Kingman PD’s new program will connect veterans in distress


With round 10% of town’s inhabitants estimated to be veterans, the Kingman Police Department has launched a new program to connect veterans in the police pressure with veterans in want in the neighborhood.
Under the new Veteran Liaison Program, law enforcement officials who’ve served will be dispatched on calls involving different veterans in the hopes that their shared historical past will assist de-escalate a given state of affairs. This will additionally hopefully present a basis to additional connect them with resources obtainable to them in the neighborhood.
While this program has solely been in place for lower than a month, Kingman Police Chief Rusty Cooper mentioned lots of his officers had already been doing this informally after they would come throughout a veteran in their work.
“What my officers who are veterans have found is that there’s an immediate bond or a trust that’s there,” Cooper mentioned.
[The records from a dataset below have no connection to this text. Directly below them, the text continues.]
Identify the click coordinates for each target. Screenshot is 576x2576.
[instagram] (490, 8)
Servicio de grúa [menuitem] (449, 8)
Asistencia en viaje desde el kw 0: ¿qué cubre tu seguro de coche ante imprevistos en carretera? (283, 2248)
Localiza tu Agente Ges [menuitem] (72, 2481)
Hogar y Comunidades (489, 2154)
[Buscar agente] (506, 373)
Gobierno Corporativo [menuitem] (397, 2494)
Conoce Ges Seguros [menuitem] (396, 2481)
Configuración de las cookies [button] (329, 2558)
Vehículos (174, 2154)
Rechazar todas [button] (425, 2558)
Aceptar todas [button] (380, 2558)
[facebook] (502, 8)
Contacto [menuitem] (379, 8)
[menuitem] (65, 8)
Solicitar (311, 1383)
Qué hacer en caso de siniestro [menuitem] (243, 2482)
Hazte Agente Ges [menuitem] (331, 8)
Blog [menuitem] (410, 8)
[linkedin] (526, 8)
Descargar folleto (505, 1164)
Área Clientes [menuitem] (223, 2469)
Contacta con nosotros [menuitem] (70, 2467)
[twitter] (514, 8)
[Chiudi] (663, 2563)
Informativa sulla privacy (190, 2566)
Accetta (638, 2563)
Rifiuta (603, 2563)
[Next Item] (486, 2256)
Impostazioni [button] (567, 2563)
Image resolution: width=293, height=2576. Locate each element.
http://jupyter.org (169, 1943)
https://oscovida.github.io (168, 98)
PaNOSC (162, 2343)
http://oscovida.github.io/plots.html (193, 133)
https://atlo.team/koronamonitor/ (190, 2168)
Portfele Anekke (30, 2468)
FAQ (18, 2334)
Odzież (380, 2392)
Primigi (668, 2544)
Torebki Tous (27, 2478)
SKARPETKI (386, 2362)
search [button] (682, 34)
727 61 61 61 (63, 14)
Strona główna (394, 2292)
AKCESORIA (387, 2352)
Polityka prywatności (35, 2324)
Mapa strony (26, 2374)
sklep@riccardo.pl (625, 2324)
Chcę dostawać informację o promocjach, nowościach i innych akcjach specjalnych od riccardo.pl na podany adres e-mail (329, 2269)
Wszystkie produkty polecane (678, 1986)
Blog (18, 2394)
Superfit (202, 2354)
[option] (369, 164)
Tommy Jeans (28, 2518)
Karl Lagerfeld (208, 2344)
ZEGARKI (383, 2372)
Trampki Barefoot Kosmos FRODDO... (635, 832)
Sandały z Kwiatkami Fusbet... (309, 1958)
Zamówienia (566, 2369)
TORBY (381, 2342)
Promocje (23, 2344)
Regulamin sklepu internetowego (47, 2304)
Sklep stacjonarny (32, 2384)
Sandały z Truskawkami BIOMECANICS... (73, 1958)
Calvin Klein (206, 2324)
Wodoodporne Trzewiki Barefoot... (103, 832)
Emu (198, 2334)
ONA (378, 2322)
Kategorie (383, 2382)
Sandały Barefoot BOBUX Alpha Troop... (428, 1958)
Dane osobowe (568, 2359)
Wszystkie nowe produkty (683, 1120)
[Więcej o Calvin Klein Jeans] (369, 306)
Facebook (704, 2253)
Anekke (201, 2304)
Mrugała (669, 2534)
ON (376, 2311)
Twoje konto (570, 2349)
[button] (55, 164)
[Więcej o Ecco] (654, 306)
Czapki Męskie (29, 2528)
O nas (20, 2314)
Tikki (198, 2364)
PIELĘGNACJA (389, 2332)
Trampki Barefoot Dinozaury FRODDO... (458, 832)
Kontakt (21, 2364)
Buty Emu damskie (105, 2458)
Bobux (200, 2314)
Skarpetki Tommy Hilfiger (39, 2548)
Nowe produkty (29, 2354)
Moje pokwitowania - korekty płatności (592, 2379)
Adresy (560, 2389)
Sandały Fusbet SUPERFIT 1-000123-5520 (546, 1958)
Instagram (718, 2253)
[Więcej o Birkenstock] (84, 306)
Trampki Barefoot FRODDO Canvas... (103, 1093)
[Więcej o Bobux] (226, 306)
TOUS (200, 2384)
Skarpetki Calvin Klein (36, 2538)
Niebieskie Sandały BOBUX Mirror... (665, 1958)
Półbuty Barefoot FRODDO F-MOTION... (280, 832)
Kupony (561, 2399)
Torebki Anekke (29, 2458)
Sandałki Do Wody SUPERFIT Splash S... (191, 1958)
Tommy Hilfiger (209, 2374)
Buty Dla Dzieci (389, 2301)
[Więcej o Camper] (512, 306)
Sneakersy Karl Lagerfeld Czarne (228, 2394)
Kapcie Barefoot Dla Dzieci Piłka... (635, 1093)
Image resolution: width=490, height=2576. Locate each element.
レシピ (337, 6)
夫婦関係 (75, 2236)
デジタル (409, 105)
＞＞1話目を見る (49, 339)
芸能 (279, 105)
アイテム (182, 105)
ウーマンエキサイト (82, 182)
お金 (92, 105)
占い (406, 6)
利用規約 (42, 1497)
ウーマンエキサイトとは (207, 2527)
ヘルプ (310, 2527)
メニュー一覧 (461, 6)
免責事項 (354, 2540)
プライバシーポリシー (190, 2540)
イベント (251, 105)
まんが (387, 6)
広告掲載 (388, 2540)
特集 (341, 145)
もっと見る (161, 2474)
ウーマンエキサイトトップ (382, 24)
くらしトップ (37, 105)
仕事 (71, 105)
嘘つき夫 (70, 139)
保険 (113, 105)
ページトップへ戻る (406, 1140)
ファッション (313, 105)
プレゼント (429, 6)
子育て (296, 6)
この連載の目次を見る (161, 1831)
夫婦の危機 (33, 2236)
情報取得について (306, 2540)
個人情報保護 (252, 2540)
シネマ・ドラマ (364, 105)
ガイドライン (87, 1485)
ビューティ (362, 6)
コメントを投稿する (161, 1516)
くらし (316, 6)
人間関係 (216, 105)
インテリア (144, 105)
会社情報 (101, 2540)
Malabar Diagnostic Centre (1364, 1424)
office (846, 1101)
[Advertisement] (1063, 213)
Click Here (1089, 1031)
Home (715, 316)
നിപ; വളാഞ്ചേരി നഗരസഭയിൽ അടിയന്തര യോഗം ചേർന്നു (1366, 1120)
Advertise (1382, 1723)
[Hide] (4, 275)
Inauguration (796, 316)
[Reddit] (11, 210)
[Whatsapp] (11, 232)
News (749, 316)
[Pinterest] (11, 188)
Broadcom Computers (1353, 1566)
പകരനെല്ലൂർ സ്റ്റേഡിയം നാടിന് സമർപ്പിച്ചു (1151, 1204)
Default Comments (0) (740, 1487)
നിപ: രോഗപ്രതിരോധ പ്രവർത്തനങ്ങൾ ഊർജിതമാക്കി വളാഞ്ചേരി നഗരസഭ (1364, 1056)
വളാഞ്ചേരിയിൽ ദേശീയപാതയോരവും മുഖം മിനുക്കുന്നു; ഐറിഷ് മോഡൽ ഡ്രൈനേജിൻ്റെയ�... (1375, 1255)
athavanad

The space’s veteran inhabitants largely comes from The Gulf War, Desert Strom and now all of the new conflicts in Afghanistan and past which were occurring for the previous 20 years, he mentioned. These are the identical conflicts many on his employees had been concerned in themselves.
“I’m hiring those veterans but also we’re dealing with those same veterans out in our community,” he mentioned.
Municipal Court Judge Jeffrey Singer has overseen town’s Veterans Treatment Court since 2015 and proposed this program to the division as a approach to connect veterans with resources and doubtlessly hold them out of the felony justice system altogether.
“If they know the officer that they’re talking to is a fellow veteran themselves, a lot of time it will de-escalate the situation,” Singer mentioned.
Local emergency dispatchers will have a listing of the veteran officers who’re working and obtainable to answer any calls that they know contain a veteran.
It’s not possible to at all times know when a name includes a veteran, Singer mentioned, however as a result of town and surrounding areas have such a excessive veteran inhabitants, there are useful resource facilities and designated veteran housing that may usually present a clue.
The greater than a dozen veterans with the Kingman police division, each sworn and civilian, will additionally now put on lapel pins indicating their department of service, making them extra simply identifiable to the general public and particularly fellow veterans they might encounter on a name.
“I think [this program] is just another tool that we can use to better assist the veterans in our community,” Singer mentioned.
Contact northern Arizona reporter Lacey Latch at [email protected] or on social media @laceylatch. Coverage of northern Arizona on azcentral.com and in The Arizona Republic is funded by the nonprofit Report for America and a grant from the Vitalyst Health Foundation in affiliation with The Arizona Republic.